■ SOURCE TEXT ■
▼
Ali Holder Is Unapologetic on ‘Uncomfortable Truths’
Ali Holder concludes her new record with a refusal to apologize.
“I’ve been pulling flesh / from the bones of your debt / nothing left / but smooth and hollowness,” Holder sings on closing track “Singing Over Bones.” “Scavenging for souls / and stories untold / pieces laid bare / for the resurrection.” Chains rattle, vocal harmonies haunt, and lightly effected electric guitars tease the edges of a menacing dirge as Holder’s voice rises for the defiant chorus: “I will not apologize / for the wild within me.”
It’s one of two songs on this album that engage La Loba, a desert wolf-woman out of Pueblo lore that probably seems pretty feral from a patriarchal perspective. Yet La Loba makes a lot of sense to Holder. It represents feminine patience, independence, and righteous ferocity. It rattles cages. It won’t be chained. It claims arcane vengeance for women to whom the patriarchy was fatal.
And it doesn’t apologize.
On Holder’s new (and appropriately titled) Uncomfortable Truths, the Austin songwriter digs deep into her own feminism with clear-eyed honesty. She embraces her own contradictions, explores the thorniness of marriage, and speaks explicitly on different forms of privilege. Stylistically, Uncomfortable Truths inhabits a twilit, jazz-inflected Americana that borrows liberally from other schools (one especially excellent fusion is the noise-rock chaos at the end of “Speak One”). Some tunes are as expansive as Holder’s native Texas, while others are as close and claustrophobic as a troubled relationship. Throughout, Holder’s confessions give her strength and anchor the LP.
“Take me as I am / a body with limitations,” she sings over gothic swagger on opening track “Take Me As I Am.” Thing is, Holder isn’t asking. She addresses fragile masculinity and the toxic structures it can create within a relationship, but doesn’t cede control. After all, and as she sings, she doesn’t need a man.
“Take Me As I Am” is paired with (and immediately followed by) the despondent “Bad Wife.” “I’ve never been tidy / I’ve never been clean / I can’t manage to wash the dishes / or do the laundry,” Holder sings over lounge-y swing and brooding baritone guitar. “I’m just a bad wife / it’s always about me.” Flute and string flourishes punctuate the darkness, swirling around Holder as she declares “I’ve lost my identity.”
If the protagonist of “Bad Wife” is tense and frustrated, “Bruja” surges with power and confidence. After seeing an art installation memorializing 300 women missing at the hands of Mexican cartels, as Holder told Atwood Magazine, she imagined La Loba raising these women as a vengeful army of the dead. “Call out / I call out / to raise the bones from the earth,” Holder cries over insistent, Southwestern-tinged folk-rock. “Call out / I call out / to march on the men who destroyed you.”
In “Reborn,” Holder speaks of a different kind of resurrection — an everyday, everywoman sort of resilience. The upbeat number almost jangles — almost — and is about as close to poppy as the restrained Holder comes on Uncomfortable Truths. “Well I never believed I was good enough / like I deserved every bad thing I got,” Holder sings. “Yeah, living with pain will make you tough / I’m finally open to healing / I’m open to love.”
But that doesn’t mean she’s compromising who she is.
And that doesn’t mean she’ll apologize.
▲
■ SUPPLIED DATA ■
▼
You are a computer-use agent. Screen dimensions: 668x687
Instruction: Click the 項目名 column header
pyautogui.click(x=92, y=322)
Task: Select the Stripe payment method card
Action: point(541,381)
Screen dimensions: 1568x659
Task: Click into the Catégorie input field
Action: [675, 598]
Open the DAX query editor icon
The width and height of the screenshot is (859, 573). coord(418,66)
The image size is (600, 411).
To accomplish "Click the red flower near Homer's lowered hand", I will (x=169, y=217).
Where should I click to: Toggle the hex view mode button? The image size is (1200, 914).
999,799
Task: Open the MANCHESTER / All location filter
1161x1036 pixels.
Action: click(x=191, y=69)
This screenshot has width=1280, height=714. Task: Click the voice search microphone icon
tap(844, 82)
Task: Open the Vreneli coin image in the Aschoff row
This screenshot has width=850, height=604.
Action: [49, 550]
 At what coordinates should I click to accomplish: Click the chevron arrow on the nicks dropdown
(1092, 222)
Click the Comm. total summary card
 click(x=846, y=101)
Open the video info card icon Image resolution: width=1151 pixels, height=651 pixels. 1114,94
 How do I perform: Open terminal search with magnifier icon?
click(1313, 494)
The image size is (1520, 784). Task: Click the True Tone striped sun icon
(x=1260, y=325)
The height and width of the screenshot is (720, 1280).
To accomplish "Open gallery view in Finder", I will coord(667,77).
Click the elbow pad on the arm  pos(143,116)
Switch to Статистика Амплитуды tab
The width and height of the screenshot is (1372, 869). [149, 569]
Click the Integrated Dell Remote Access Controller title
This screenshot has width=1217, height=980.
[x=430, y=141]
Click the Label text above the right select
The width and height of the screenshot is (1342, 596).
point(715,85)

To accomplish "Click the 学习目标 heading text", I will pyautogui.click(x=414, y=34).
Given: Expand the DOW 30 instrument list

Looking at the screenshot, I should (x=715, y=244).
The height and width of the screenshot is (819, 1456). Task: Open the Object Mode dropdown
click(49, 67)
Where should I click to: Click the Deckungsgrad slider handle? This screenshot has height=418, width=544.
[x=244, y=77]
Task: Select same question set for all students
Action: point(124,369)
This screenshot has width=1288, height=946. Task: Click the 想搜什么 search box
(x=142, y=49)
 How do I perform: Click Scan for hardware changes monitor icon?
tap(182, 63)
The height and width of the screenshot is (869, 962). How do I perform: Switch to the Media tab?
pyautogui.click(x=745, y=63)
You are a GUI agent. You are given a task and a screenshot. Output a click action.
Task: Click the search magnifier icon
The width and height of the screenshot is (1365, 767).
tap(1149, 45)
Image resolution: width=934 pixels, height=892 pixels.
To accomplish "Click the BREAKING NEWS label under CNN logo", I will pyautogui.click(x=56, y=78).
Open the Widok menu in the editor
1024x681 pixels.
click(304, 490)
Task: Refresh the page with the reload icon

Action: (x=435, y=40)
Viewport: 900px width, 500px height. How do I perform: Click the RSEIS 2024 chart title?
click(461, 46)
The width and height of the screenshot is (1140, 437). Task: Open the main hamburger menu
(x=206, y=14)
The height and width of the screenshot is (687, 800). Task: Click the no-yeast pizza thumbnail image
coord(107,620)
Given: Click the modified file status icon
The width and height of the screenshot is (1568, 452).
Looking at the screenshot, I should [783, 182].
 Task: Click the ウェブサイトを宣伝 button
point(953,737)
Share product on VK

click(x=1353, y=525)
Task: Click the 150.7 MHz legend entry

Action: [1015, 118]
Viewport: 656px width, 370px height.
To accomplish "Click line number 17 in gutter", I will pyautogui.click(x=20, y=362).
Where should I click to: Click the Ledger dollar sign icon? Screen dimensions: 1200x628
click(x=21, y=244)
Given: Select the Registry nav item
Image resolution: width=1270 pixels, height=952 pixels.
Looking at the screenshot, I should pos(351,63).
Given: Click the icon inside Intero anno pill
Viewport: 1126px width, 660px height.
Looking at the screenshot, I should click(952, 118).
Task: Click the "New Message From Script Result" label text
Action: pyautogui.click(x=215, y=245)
▲
■ WHAT THIS EXERCISE ASKS ■
**A.** Which track closes Ali Holder's new album, according to the review?
**B.** Transcribe the stretch of the review from "It’s one of" through "it doesn’t apologize.".
**C.** According to the review, why does La Loba make sense to Holder?

■ ANSWERS TO THIS EXERCISE ■
**A.** "Singing Over Bones."

**B.**
It’s one of two songs on this album that engage La Loba, a desert wolf-woman out of Pueblo lore that probably seems pretty feral from a patriarchal perspective. Yet La Loba makes a lot of sense to Holder. It represents feminine patience, independence, and righteous ferocity. It rattles cages. It won’t be chained. It claims arcane vengeance for women to whom the patriarchy was fatal.
And it doesn’t apologize.

**C.** La Loba represents feminine patience, independence, and righteous ferocity. It rattles cages, won't be chained, and claims arcane vengeance for women to whom the patriarchy was fatal.